Given passage:
/---

Amid growing calls in New York City for police accountability, Mayor Bill de Blasio has pledged to shift some of the city’s funding for police and reallocate it to social services. We get response from Linda Sarsour, longtime Palestinian American Muslim organizer and co-founder of Until Freedom, which along with others has led the push to institute meaningful change. We also speak with author Mychal Denzel Smith, who notes that “one thing that’s come of this global pandemic of COVID-19 is an understanding of what constitutes essential, what do we actually need. And police have shown that they are inessential.”
AMY GOODMAN: This is Democracy Now!, democracynow.org, The Quarantine Report. I’m Amy Goodman. After nearly two weeks of massive demonstrations here in New York City calling for police accountability, Mayor Bill de Blasio has pledged to shift some of New York funding for police and reallocate it to social services. He made the announcement in a press conference on Sunday.
MAYOR BILL DE BLASIO: We will be moving funding from the NYPD to youth initiatives and social services. The details will be worked out in the budget process in the weeks ahead. But I want people to understand that we are committed to shifting resources to ensure that the focus is on our young people.
AMY GOODMAN: The New York City Police Department has an annual budget of about $6 billion. That’s nearly 7% of Mayor de Blasio’s proposed $90 billion budget for 2021. This comes as Los Angeles Mayor Eric Garcetti agreed last week to slash between $100 million to $150 million from proposed funding for police, and members of the Minneapolis City Council have vowed to dismantle the city’s police department.
For more, we’re joined by Linda Sarsour, Palestinian American Muslim organizer; author of We Are Not Here to Be Bystanders; co-founder of Until Freedom, which along with Communities United for Police Reform and Until Freedom has been pressuring New York City’s mayor to institute meaningful change around police accountability; a well-known activist, New Yorker.

\---

Work item A:
Say whether each statement below agrees with the transcript. Answer yes or no for each, and quote the words from the transcript that decide it.
(i) The New York City Police Department has an annual budget of about $6 billion.
(ii) Mayor de Blasio made his announcement at a press conference on Saturday.
(iii) Los Angeles Mayor Eric Garcetti agreed to cut between $100 million and $150 million from proposed police funding.
Work item B: Update the transcript between "MAYOR BILL DE BLASIO: We" and "our young people.", inclusive, replacing "youth initiatives" with "after-school programs".

Data extracts:
/---

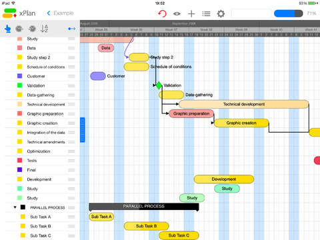320x240 pixels.
Task: Select the Technical development bar
Action: tap(244, 104)
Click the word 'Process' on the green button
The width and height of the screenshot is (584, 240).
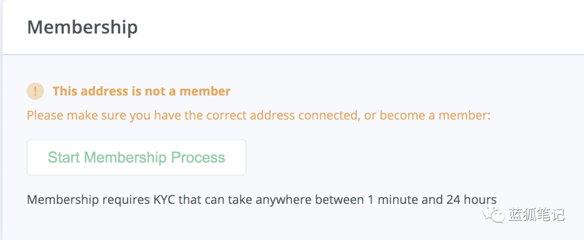198,157
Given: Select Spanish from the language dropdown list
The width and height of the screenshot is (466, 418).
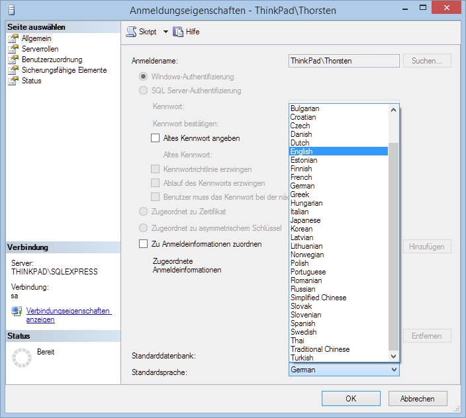Looking at the screenshot, I should point(338,323).
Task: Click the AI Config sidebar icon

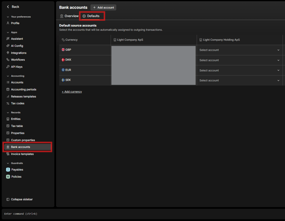Action: point(8,46)
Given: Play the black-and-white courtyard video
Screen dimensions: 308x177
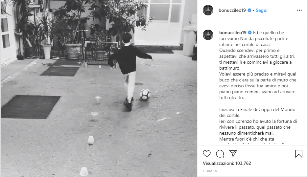Looking at the screenshot, I should 99,89.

\---

Task output A:
(i) Yes: "The New York City Police Department has an annual budget of about $6 billion."
(ii) No: "He made the announcement in a press conference on Sunday."
(iii) Yes: "Los Angeles Mayor Eric Garcetti agreed last week to slash between $100 million to $150 million from proposed funding for police"

Task output B:
MAYOR BILL DE BLASIO: We will be moving funding from the NYPD to after-school programs and social services. The details will be worked out in the budget process in the weeks ahead. But I want people to understand that we are committed to shifting resources to ensure that the focus is on our young people.